Recently found this old holster and magazine, while going through a box of misc accessories I had, and was wondering if some of you smart folks could help me ID it. The holster is brown leather, in nice shape, no markings on it, with the pouch (as shown) on the front of it, for one mag. It also has a cleaning rod on the side. The mag has no markings, guessing it is either .32 or .380. There was an "L" shaped metal piece - depicted in the photo - loose inside the holster, no idea what that is for or even if it goes with this holster/mag at all. Any ideas on this stuff?
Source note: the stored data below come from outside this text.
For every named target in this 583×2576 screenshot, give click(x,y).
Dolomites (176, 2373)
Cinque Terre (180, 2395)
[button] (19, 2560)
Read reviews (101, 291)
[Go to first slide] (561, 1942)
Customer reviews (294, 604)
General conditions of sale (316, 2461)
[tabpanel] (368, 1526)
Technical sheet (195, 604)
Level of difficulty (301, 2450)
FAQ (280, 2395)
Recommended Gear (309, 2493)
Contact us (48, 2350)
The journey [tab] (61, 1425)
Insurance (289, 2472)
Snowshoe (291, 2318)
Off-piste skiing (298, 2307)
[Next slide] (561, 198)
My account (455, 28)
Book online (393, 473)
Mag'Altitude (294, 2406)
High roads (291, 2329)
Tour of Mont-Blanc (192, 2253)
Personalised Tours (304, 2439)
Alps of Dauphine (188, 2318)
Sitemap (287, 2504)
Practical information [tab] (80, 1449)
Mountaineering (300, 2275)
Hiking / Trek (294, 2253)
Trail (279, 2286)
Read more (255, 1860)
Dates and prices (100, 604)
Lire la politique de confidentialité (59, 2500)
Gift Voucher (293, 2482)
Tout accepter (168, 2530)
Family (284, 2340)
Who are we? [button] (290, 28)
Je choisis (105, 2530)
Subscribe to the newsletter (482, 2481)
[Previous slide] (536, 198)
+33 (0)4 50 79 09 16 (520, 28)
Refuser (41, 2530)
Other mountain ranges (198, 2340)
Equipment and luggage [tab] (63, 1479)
Thanks.


----------



## VAMarine (Dec 25, 2008)

Looks like a Makarov Magazine and Holster

https://www.google.com/search?q=WWI...&ved=0CAcQ_AUoAg#tbm=isch&q=+makarov+magazine

the tool also ID's as a Makarov takedown tool
https://www.google.com/search?q=mak...arogSjqYLAAw&ved=0CAgQ_AUoAg&biw=1173&bih=589


----------



## mswmsw (Jan 18, 2015)

Thank you for the quick response! Do you have any idea what this holster with the accessories shown might be worth?


----------



## VAMarine (Dec 25, 2008)

Not much. European surplus..


----------



## denner (Jun 3, 2011)

VAMarine said:


> Looks like a Makarov Magazine and Holster
> 
> https://www.google.com/search?q=WWI...&ved=0CAcQ_AUoAg#tbm=isch&q=+makarov+magazine
> 
> ...


Well done.


----------



## VAMarine (Dec 25, 2008)

denner said:


> Well done.


:smt1099


----------